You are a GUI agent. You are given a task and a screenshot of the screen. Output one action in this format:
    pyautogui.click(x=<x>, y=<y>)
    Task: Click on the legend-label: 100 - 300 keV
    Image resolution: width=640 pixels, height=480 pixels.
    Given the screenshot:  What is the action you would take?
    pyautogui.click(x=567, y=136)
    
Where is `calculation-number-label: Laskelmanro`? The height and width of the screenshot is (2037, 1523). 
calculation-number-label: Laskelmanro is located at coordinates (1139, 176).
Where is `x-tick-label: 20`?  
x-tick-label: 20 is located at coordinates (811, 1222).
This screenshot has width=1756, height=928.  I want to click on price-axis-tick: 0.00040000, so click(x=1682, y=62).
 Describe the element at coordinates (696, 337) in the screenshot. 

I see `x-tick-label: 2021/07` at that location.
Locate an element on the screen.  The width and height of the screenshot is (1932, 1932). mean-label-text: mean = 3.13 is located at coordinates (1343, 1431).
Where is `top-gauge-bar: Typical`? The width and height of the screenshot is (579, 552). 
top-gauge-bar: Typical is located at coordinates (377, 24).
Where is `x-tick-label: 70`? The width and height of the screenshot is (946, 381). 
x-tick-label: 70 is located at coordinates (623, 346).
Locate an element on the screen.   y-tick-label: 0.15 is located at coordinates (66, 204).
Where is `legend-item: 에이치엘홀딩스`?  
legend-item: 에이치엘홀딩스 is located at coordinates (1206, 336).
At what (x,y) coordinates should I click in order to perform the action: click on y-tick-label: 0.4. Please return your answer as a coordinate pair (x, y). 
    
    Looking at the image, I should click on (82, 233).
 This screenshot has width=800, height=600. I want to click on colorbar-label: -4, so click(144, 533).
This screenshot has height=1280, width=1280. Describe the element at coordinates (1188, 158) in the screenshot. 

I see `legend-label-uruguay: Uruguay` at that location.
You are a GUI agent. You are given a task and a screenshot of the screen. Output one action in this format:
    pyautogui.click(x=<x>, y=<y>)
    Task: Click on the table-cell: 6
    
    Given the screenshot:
────────────────────
-- EXERCISE BRIEF --
Copy these rows again without a single change.

-- RESPONSE --
You are a GUI agent. You are given a task and a screenshot of the screen. Output one action in this format:
    pyautogui.click(x=<x>, y=<y>)
    Task: Click on the legend-label: 100 - 300 keV
    Image resolution: width=640 pixels, height=480 pixels.
    Given the screenshot:  What is the action you would take?
    pyautogui.click(x=567, y=136)
    
Where is `calculation-number-label: Laskelmanro`? The height and width of the screenshot is (2037, 1523). 
calculation-number-label: Laskelmanro is located at coordinates (1139, 176).
Where is `x-tick-label: 20`?  
x-tick-label: 20 is located at coordinates (811, 1222).
This screenshot has width=1756, height=928.  I want to click on price-axis-tick: 0.00040000, so click(x=1682, y=62).
 Describe the element at coordinates (696, 337) in the screenshot. 

I see `x-tick-label: 2021/07` at that location.
Locate an element on the screen.  The width and height of the screenshot is (1932, 1932). mean-label-text: mean = 3.13 is located at coordinates (1343, 1431).
Where is `top-gauge-bar: Typical`? The width and height of the screenshot is (579, 552). 
top-gauge-bar: Typical is located at coordinates (377, 24).
Where is `x-tick-label: 70`? The width and height of the screenshot is (946, 381). 
x-tick-label: 70 is located at coordinates (623, 346).
Locate an element on the screen.   y-tick-label: 0.15 is located at coordinates (66, 204).
Where is `legend-item: 에이치엘홀딩스`?  
legend-item: 에이치엘홀딩스 is located at coordinates (1206, 336).
At what (x,y) coordinates should I click in order to perform the action: click on y-tick-label: 0.4. Please return your answer as a coordinate pair (x, y). 
    
    Looking at the image, I should click on (82, 233).
 This screenshot has width=800, height=600. I want to click on colorbar-label: -4, so click(144, 533).
This screenshot has height=1280, width=1280. Describe the element at coordinates (1188, 158) in the screenshot. 

I see `legend-label-uruguay: Uruguay` at that location.
You are a GUI agent. You are given a task and a screenshot of the screen. Output one action in this format:
    pyautogui.click(x=<x>, y=<y>)
    Task: Click on the table-cell: 6
    
    Given the screenshot:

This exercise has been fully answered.